For the promotion of science the three committees (1) on chemistry and geology, (2) on general science and literature, and (3) on mathematics and mechanics were requested by the managers to meet and to elect each two chairmen and a secretary.
In 1815, in February, Mr. Babbage began a course of lectures on Astronomy.
On May 15 Sir Humphry Davy was present at the meeting of managers. That day Mr. Brande stated that he wanted assistance in the laboratory, and that Michael Faraday was ‘willing to resume his situation.’ The managers resolved that the assistant porter should be discharged, and that the former assistant porter should take his place, and ‘that Michael Faraday be engaged as assistant in the laboratory and mineralogical collection and superintendent of the apparatus at a salary of 30s. a week, and that he be accommodated with apartments in the house under the superintendence of Mr. Brande.’
The rooms given to him were 25 and 26, the two furthest on the attic floor. The sister of the librarian, Mr. Harris, occupied the smallest of these (26), and there were difficulties about any other arrangement, so that a few weeks afterwards the librarian asked permission to reside out of the house.

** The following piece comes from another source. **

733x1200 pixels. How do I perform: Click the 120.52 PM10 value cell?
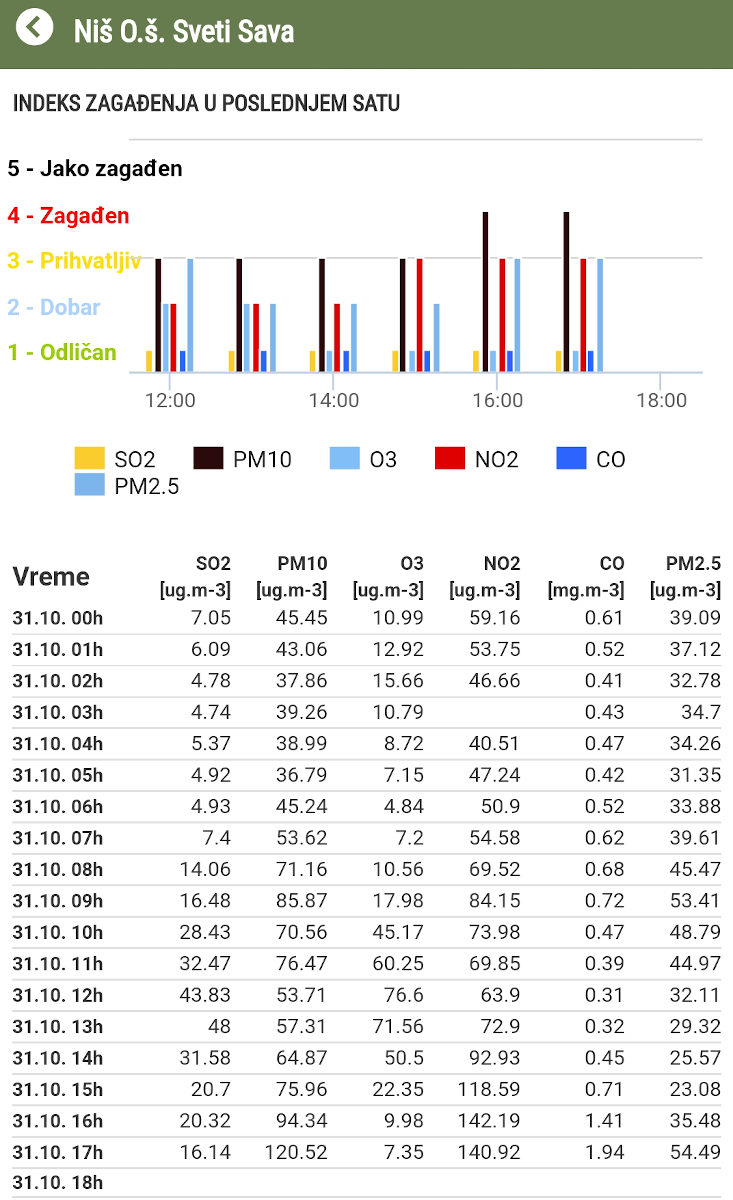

In 1816 the managers decided that, in consideration of the additional labour caused to Michael Faraday by the lectures of Mr. Brande in the laboratory, his salary should be raised to 100l. per annum. The pecuniary difficulties of the Institution were increasing, and Sir Humphry Davy, Mr. Auriol, and Mr. Solly were appointed as a sub-committee to examine the expenditure. In 1817 the debts increased.
In 1818 the bill for coals in 1816 was paid. Mr. Fuller, who ultimately founded the Fullerian Professorships, allowed one thousand pounds, which he had invested for the benefit of the Institution, to be used for the payment of debts. In the autumn Sir Thomas Bernard died.

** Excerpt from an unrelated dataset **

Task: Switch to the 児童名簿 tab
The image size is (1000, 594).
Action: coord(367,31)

In 1819 Mr. Brande applied to the board, on the part of Mr. Faraday, for permission to occupy the two southernmost front rooms on the second floor.
In 1820 an anniversary dinner was held on May 8 at Willis’s Rooms. The following year Mr. Faraday was given the use of two more rooms on the second floor, and appointed Superintendent of the House and Laboratory in the absence of Mr. Brande.